The PGX-Thrombo StripAssay identifies a common polymorphism (-1639 G>A) in the VKORC1 promoter and two functionally impaired CYP2C9 variants (2 and 3).

Intended Use

Vitamin K antagonists (coumarins) are the most widely used oral anticoagulants for the prevention and treatment of venous thromboembolism, myocardial infarction and stroke. However, their narrow therapeutic range and wide inter-individual variability in dose response contribute to a considerable risk of adverse events during the first weeks to months of therapy. An inappropriate dosage can result in life-threatening complications, such as major bleeding in case of an overdose or incomplete prophylaxis from an insufficient dose. Careful monitoring of blood coagulation by measuring the prothrombin time, expressed as International Normalized Ratio (INR), is essential until a stable maintenance dose has been achieved.

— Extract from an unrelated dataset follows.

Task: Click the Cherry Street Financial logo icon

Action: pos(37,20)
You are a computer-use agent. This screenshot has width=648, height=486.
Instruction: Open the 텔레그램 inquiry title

Coumarin derivatives, such as warfarin (Coumadin®), phenprocoumon (Marcumar®) or acenocoumarol (Sintrom®), exert their therapeutic effect through inhibition of the vitamin K epoxide reductase. Polymorphisms in the target gene vitamin K epoxide reductase complex subunit 1 (VKORC1) are known to affect coumarin sensitivity. Moreover, variable rates of coumarin turnover due to polymorphisms in the drug metabolizing cytochrome P450 isozyme CYP2C9 also contribute to individual dose requirements. The benefits of a pharmacogenetic approach to anticoagulation therapy are a more accurate a priori estimation of the coumarin maintenance dose, a decreased risk of inappropriate dosing during induction of therapy, and a reduction in time to achieve stabilization of therapy. A pharmacogenetic test for the prediction of coumarin dose requirements may therefore enable clinicians to provide a safer and more individualized anticoagulant treatment to their patients.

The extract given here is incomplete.